Knicks’ PJ Tucker relishes extremely rare playing time

DETROIT — PJ Tucker didn’t know what to expect.
He got a text Thursday morning that he was part of the rotation for the game against the Pistons, and then, to his surprise, Tucker was the first player off the Knicks bench in a 115-106 loss.
By the end, Tucker had logged 27 minutes — by far a season high — while mixing it up physically and scoring his first regular-season points in exactly a year on a trademark corner 3-pointer.
“Once I got through my first wind, it was really good,” Tucker said. “I started to open up a little bit. I started to feel good, started talking, getting involved with the game and it’s like riding a bike.”
Tucker even closed out the close game in the fourth quarter in a lineup with starters.
April 10, 2025. NBAE via Getty Images
Still, there’s no guarantee he’ll see the court again.
Josh Hart and OG Anunoby, who both rested Thursday, should return for Friday’s game against the Cavaliers.
Tucker relished the chance — and felt at home getting physical.
“The plays like that, the box outs, the 50-50 balls, that stuff is that feeling,” Tucker said. “Getting offensive rebounds, it’s like, ‘Yeah, I’m back.’ It felt good.”
The evidence shows Tom Thibodeau doesn’t actually wear down his players.

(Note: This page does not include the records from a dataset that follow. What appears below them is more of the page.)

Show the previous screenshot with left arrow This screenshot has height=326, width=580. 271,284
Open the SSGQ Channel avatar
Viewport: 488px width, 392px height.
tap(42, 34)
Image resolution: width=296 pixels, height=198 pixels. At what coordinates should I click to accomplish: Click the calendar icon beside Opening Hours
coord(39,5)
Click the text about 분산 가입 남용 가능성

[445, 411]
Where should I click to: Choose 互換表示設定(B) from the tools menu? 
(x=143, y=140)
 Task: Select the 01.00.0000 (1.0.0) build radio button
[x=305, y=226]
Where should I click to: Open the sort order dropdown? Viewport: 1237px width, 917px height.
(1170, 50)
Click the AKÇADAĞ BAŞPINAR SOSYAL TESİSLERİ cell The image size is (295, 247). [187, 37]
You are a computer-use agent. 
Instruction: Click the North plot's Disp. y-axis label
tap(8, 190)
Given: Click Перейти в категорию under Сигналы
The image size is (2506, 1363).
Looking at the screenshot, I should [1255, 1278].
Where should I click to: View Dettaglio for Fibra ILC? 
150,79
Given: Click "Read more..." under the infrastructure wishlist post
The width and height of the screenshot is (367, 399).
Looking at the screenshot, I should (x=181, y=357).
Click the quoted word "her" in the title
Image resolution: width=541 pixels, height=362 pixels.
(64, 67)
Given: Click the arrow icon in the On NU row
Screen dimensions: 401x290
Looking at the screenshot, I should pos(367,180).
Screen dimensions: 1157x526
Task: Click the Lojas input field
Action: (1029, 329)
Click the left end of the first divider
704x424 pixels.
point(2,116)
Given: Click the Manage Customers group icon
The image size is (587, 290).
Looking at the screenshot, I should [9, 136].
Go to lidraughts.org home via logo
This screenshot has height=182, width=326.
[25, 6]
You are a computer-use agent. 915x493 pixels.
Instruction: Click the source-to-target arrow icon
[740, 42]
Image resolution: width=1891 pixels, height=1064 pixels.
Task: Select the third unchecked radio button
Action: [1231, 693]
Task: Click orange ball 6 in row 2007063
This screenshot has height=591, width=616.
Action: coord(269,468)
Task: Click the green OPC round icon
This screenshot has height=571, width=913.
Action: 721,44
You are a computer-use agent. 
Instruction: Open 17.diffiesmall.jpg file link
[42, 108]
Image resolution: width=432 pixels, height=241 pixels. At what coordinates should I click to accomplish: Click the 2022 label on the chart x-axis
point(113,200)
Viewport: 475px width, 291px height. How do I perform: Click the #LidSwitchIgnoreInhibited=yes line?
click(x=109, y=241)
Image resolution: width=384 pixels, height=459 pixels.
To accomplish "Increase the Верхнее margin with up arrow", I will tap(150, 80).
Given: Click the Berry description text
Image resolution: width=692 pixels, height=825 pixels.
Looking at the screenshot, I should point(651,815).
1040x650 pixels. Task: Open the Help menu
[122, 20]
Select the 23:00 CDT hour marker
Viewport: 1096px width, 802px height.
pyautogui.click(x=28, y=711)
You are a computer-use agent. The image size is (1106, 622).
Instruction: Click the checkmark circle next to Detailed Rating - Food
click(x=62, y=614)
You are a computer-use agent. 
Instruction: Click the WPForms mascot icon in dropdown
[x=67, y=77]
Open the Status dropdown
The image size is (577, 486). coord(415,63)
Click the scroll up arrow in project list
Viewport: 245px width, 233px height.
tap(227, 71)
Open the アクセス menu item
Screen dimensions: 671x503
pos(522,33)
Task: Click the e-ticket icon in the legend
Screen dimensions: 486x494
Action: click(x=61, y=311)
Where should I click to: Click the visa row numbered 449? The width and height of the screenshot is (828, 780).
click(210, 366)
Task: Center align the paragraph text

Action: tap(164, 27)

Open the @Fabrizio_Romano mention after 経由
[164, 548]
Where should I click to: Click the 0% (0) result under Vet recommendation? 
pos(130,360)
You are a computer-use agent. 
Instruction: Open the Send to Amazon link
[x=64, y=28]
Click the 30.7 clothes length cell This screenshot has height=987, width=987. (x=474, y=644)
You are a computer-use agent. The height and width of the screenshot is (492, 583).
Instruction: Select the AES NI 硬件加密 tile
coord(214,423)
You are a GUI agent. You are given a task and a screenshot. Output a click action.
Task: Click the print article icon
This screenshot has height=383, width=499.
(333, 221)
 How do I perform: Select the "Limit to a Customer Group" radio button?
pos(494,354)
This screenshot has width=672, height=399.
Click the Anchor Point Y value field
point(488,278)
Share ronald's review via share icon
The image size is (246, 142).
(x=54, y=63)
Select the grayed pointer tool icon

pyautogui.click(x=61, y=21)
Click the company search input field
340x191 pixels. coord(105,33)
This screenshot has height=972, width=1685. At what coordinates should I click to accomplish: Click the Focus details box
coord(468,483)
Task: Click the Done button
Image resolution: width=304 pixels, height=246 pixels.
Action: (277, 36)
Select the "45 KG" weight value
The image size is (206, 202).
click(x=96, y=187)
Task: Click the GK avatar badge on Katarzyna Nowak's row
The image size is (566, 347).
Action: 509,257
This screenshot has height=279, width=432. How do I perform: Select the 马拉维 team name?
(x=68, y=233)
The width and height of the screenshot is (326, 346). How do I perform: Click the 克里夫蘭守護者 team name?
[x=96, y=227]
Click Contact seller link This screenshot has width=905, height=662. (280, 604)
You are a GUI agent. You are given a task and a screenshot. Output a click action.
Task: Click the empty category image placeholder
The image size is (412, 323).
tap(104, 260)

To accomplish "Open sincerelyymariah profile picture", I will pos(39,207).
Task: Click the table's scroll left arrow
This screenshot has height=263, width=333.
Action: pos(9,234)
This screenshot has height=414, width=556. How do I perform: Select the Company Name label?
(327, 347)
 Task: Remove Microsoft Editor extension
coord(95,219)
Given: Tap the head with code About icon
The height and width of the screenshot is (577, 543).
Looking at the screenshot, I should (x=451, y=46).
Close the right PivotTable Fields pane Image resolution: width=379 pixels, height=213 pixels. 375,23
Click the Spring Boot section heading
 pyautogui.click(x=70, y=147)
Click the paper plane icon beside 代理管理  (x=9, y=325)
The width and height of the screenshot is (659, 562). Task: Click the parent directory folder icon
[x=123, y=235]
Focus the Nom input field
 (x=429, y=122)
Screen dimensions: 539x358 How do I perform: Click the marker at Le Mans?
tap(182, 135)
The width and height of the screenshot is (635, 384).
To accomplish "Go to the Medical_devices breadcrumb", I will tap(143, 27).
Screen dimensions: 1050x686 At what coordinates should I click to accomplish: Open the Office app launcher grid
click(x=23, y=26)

With Thibodeau’s reputation for destroying bodies with heavy minutes as the impetus, The Guardian took a deep dive into the data starting in 2010 (Thibodeau’s first year as a head coach) and discovered “there’s no clear or consistent pattern showing Thibodeau-coached players are more likely to get hurt than anyone else.”

The graph supplied with the story showed three of Thibodeau’s five seasons in Chicago correlated with a high number of injuries, but his subsequent years with the Timberwolves and Knicks were either about average or healthier than most of the NBA.
Thibodeau, who rested two starters in Thursday’s loss to the Pistons, shrugged off the findings because it won’t stop the opposing view.
“I don’t worry about it because there’s always opinions,” Thibodeau said. “Any time there’s science for it, there’s science against. And then there’s opinions. And there’s the trained eye. And there’s a lot that goes into it. I always say, you prepare for what you want to do. And you have to have a mentality and the mindset is everything. I’ve been around a lot of players and I’ve learned from them, I’ve learned from different people I’ve been around. I don’t worry about any of that stuff.”